3. Answer the following questions regarding the role of the alpha
parameter in the CURE algorithm.
- What does alpha control?
- When alpha = 0, what basic clustering algorithm that we discussed
in class does CURE imitate? (hint: BIRCH or MST aren't the answers)
- When alpha = 1, what basic clustering algorithm that we discussed
in class does CURE imitate? (hint: BIRCH or MST aren't the answers)
4. Section 3.3 of the CURE paper derives the time complexity for the
algorithm. The authors treat c as a fixed number, and so it
does not enter into the results. Re-work this calculation treating c
as a variable. Interpret your result by describing how the number of
representative points affects the complexity of the algorithm.
5. Of the following statements, which are true and which are
false? For those that are false, give a specific example with a
dataset showing that they are false. For those that are true, prove it.
Assume that all statements below should be read in the context of
particular support and confidence thresholds.
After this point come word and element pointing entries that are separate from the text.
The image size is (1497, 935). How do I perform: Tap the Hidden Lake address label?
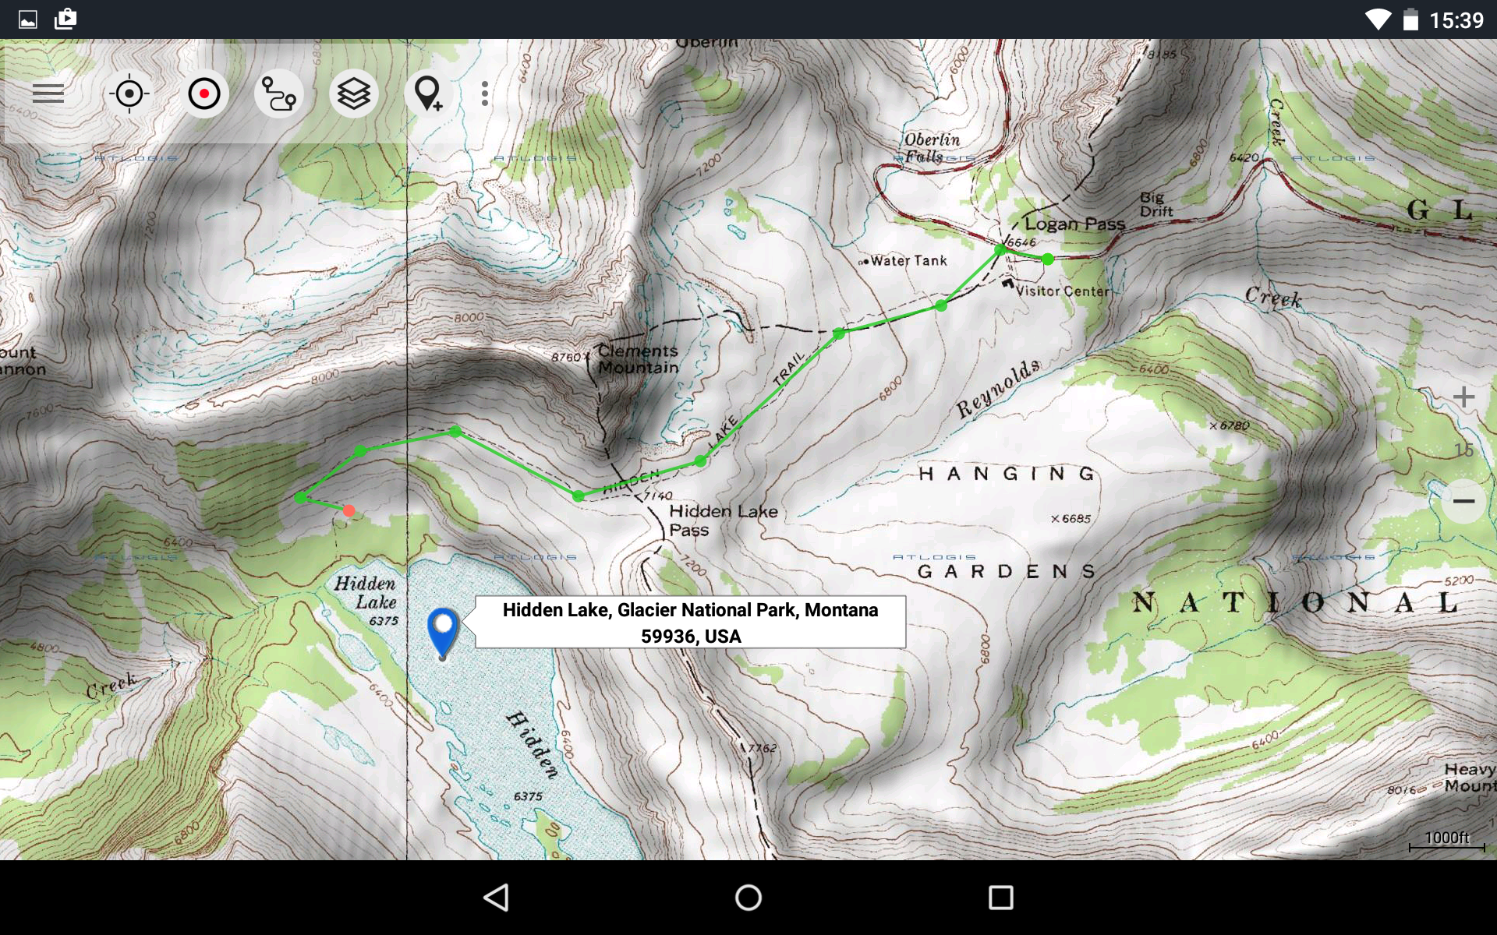(690, 623)
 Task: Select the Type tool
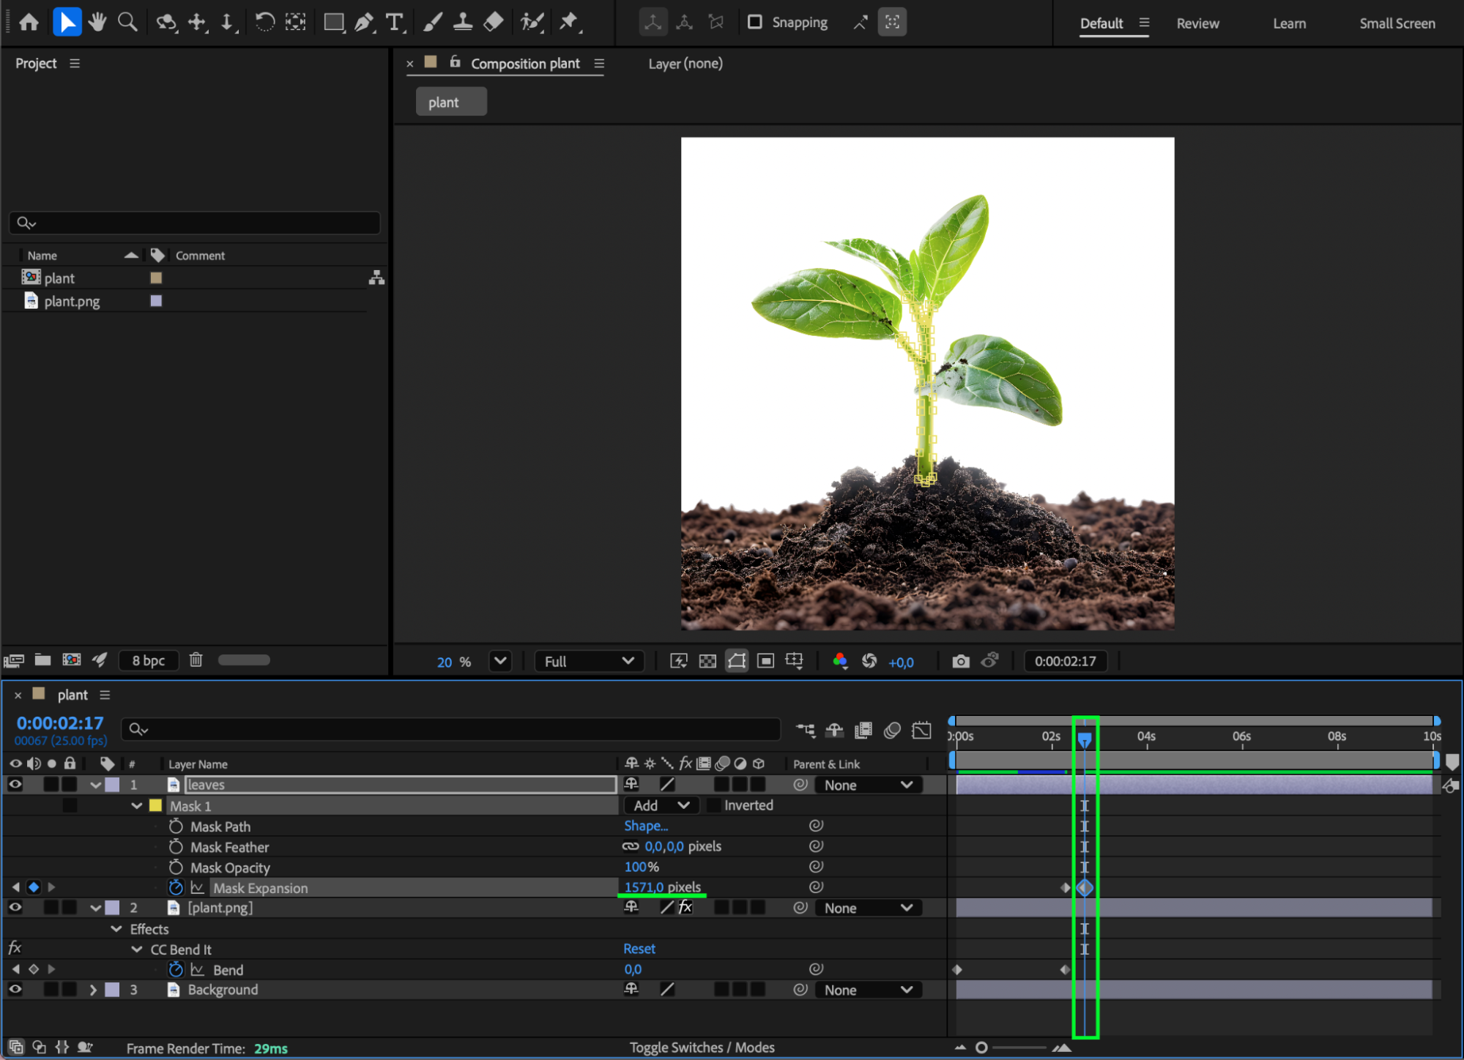[394, 22]
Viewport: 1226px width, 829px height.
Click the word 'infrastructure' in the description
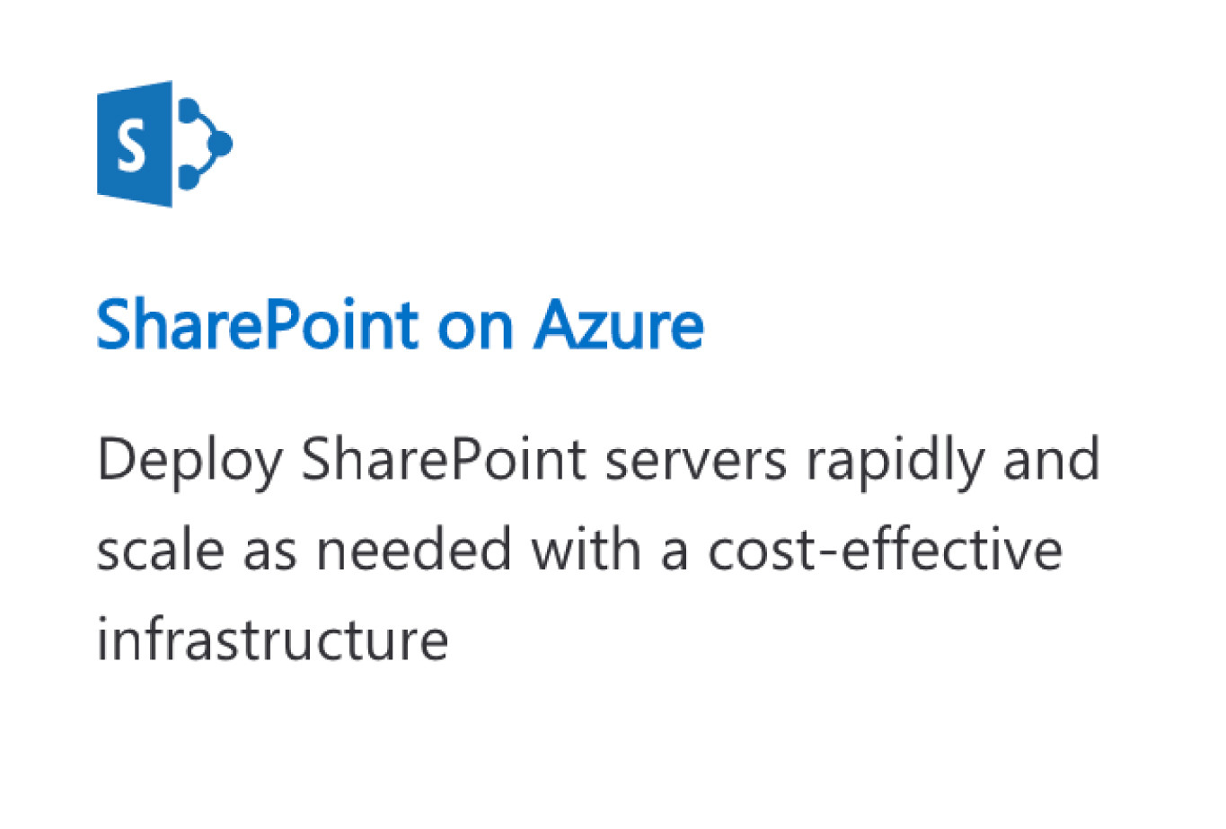point(272,639)
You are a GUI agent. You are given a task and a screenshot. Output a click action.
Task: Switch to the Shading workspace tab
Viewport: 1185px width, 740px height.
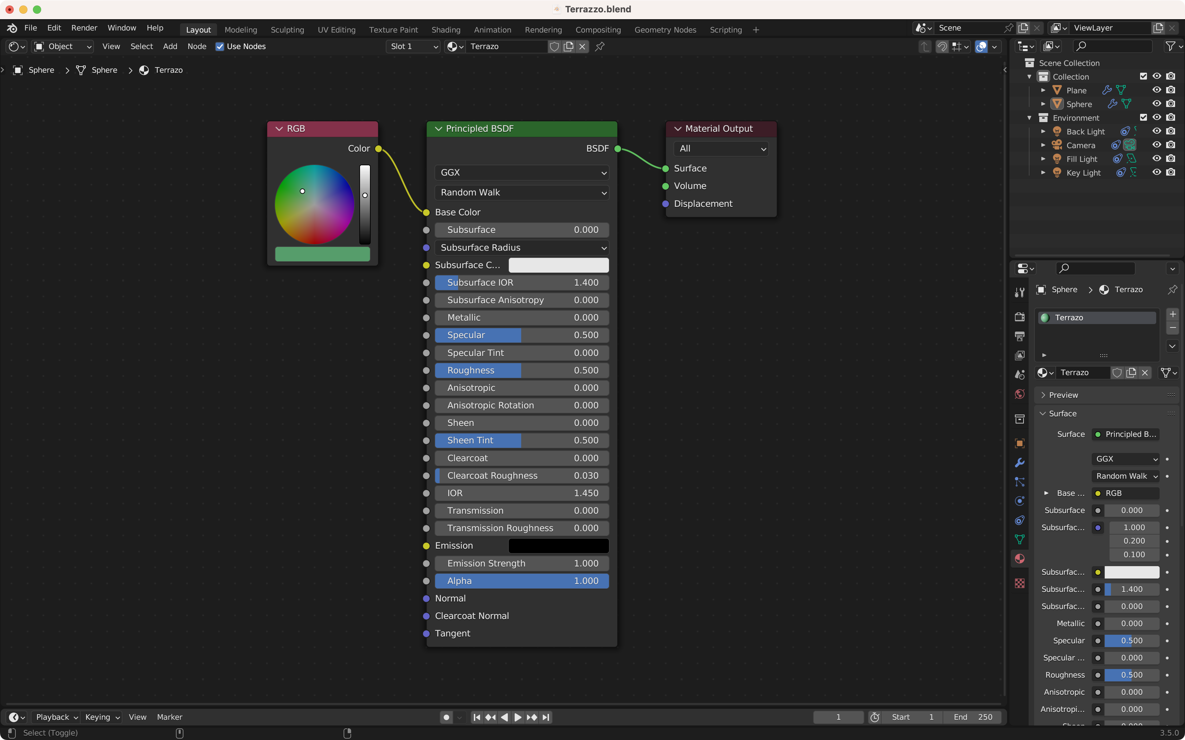[445, 30]
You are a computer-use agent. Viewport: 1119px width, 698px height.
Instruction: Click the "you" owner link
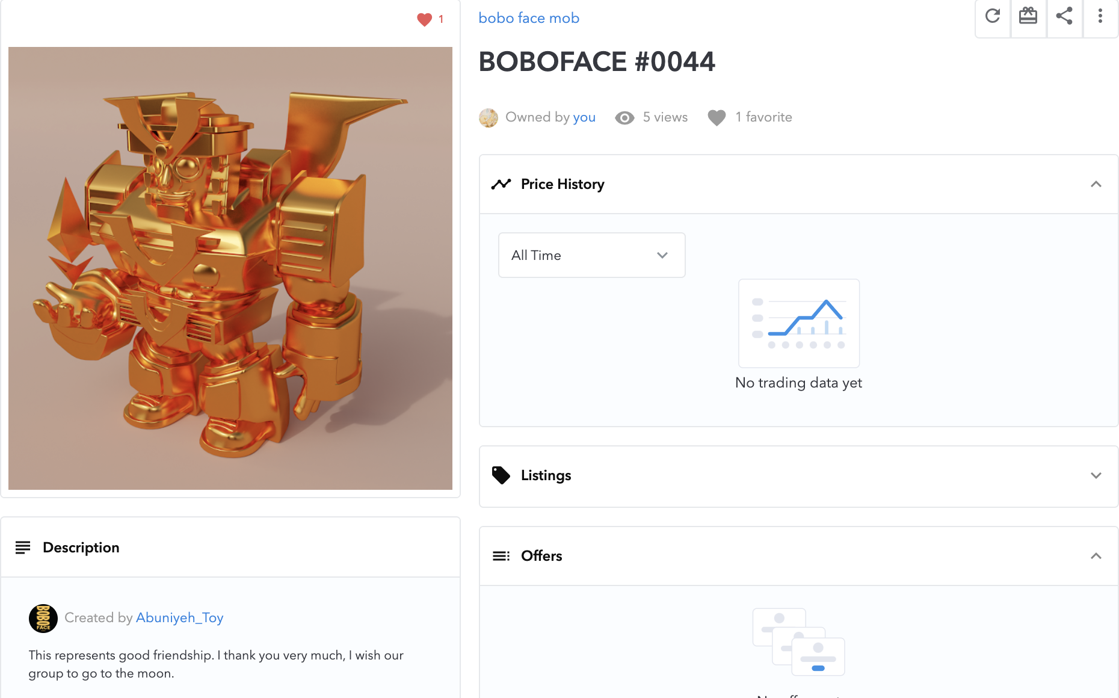[584, 117]
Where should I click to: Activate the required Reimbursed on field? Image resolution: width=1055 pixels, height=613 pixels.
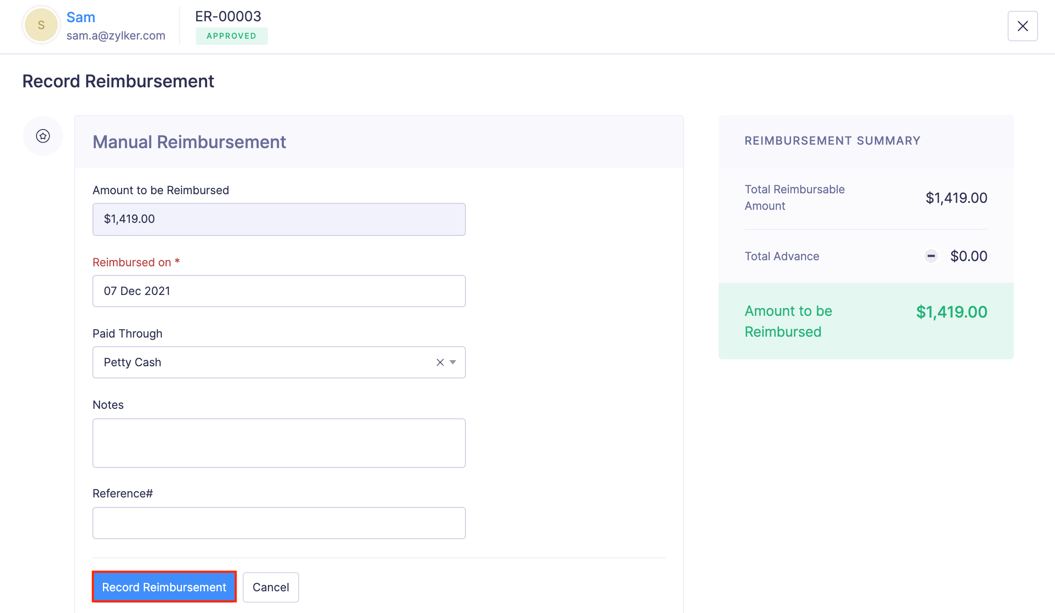point(279,291)
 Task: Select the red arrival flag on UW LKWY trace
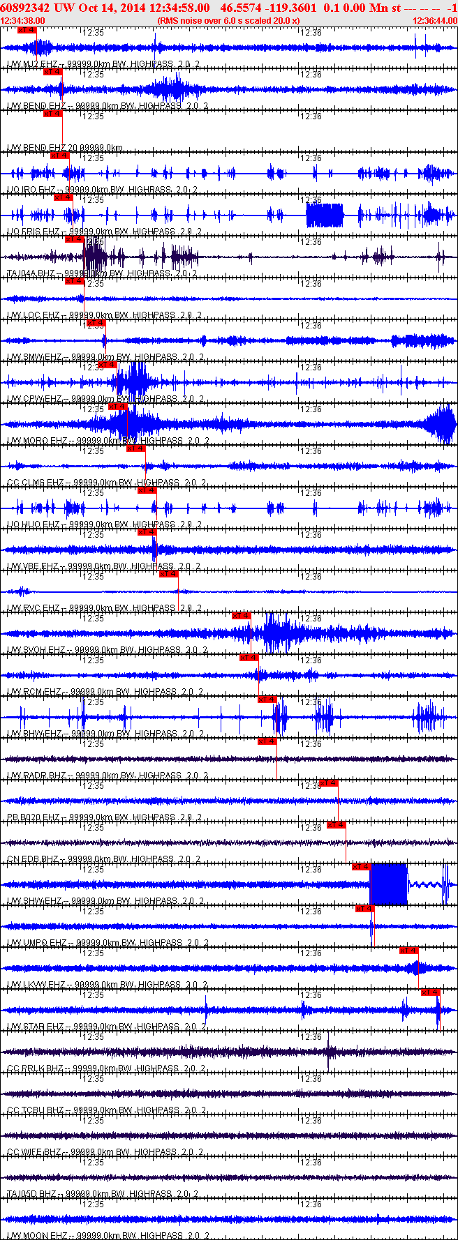408,951
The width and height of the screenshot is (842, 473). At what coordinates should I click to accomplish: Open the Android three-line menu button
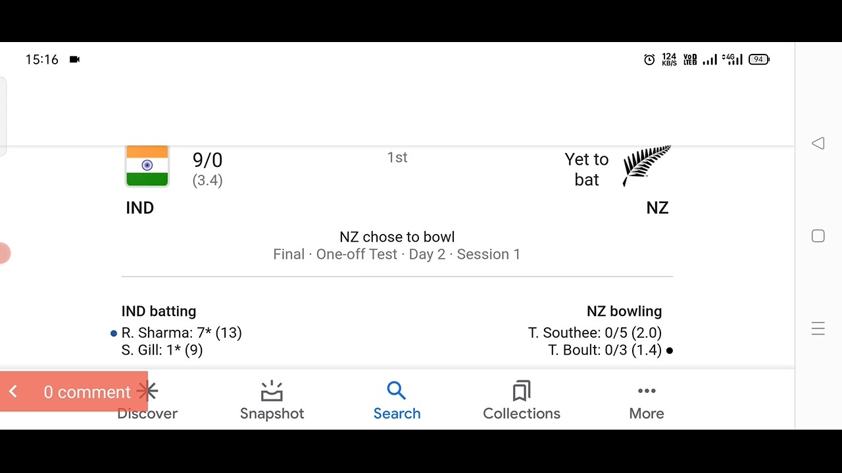pos(818,328)
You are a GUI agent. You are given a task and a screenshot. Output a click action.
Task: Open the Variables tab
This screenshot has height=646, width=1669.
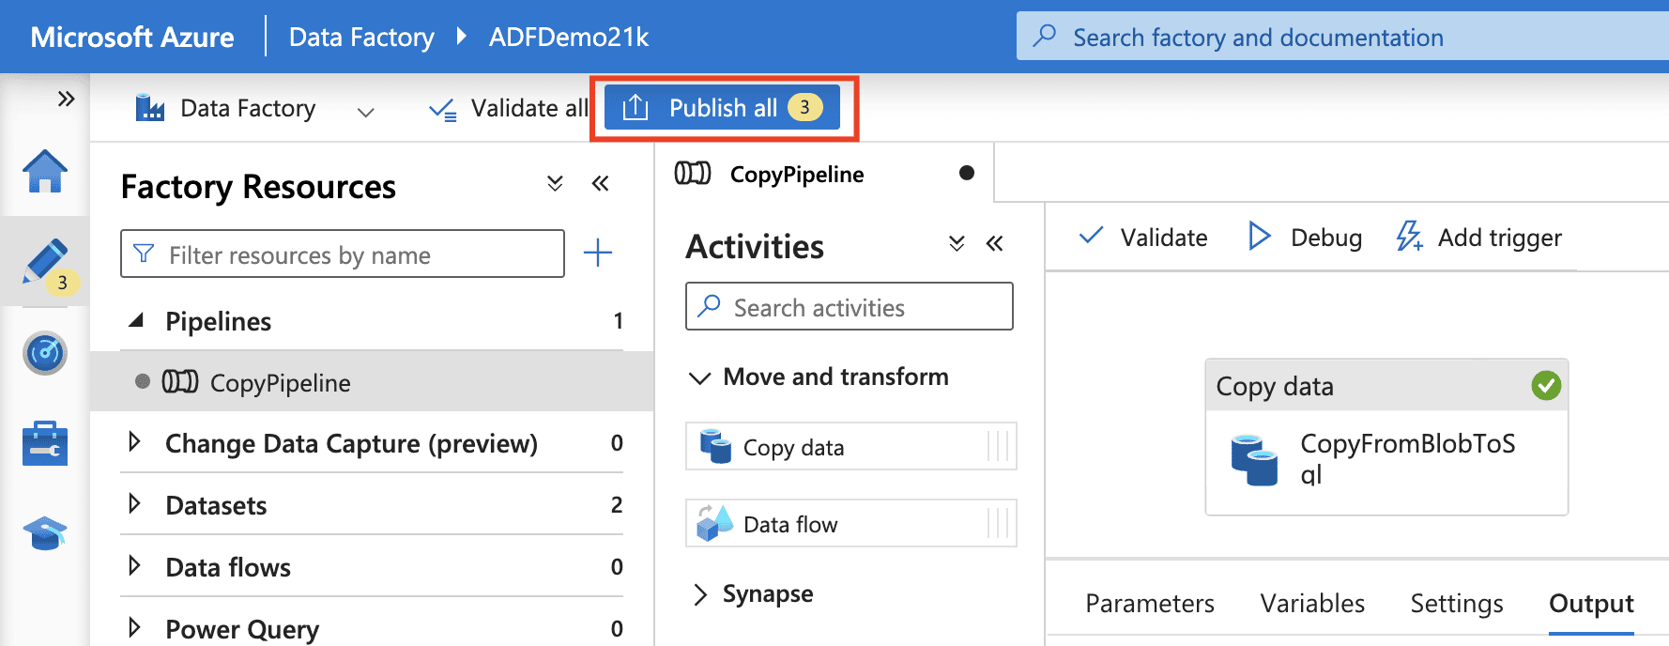pos(1311,603)
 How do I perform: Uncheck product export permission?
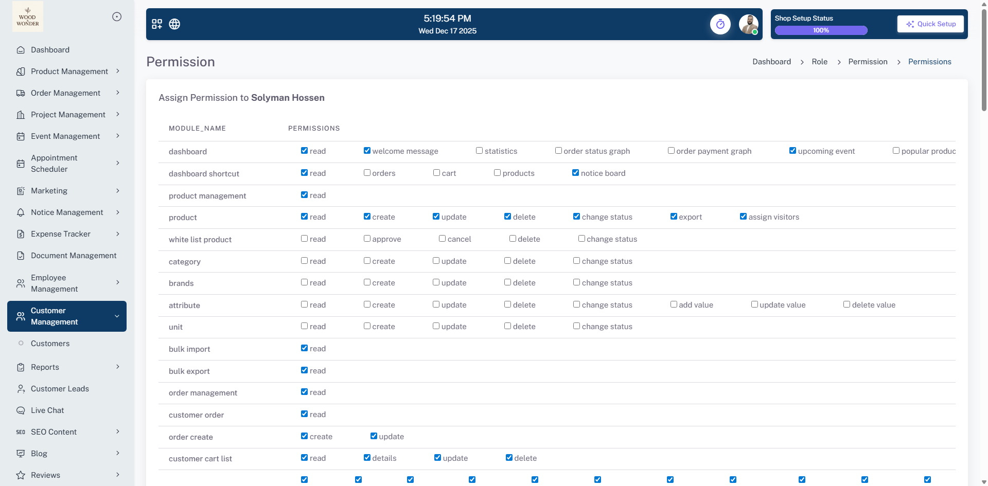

For example, the first
rule below really says: If supp(X=>Y) >= s and conf(X=>Y)
>= c, then supp(Y => X) >= s and conf(Y=>X) >= c.
a) If X => Y, then Y => X
b) If X => Y and Y => Z, then X => Z
c) If X => Z, then XY => Z
d) If XY => Z, then X=> Z
6. Find all frequent itemsets with minimum support of 50% using the
Apriori algorithm on the following database:
TID
|
Items
|
1
|
K, A, D, B
|
2
|
D, A, C, E, B
|
3
|
C, A, B, E
|
4
|
B, A, D
|
7. Suppose that you have a web site with a number of pages that all
link to each other so that you have no dangling links. You wish to
improve your PageRank. Consider the following strategies:
- Add links from your pages to high PageRank pages out on the web.
- Remove links from your pages to high PageRank pages out on the
web.
- Add links from your pages to low PageRank pages out on the web.
- Remove links from your pages to low PageRank pages out on the web.
- Force webmasters of low PageRank pages out on the web to link to
your pages.
- Force webmasters of high PageRank pages out on the web to link to
your pages.
- Force webmasters of low PageRank pages out on the web to remove
links to your pages.
- Force webmasters of high PageRank pages out on the web to
remove links to your pages.
For each of these strategies, explain whether it will help your
PageRank or hurt your PageRank. Also describe how markedly these
strategies change your PageRank relative to each other. Your answer
should be based on the details of the technique, and not on how likely
you are to actually influence other people to change their web pages on
your demand. Assume you have global control of the web.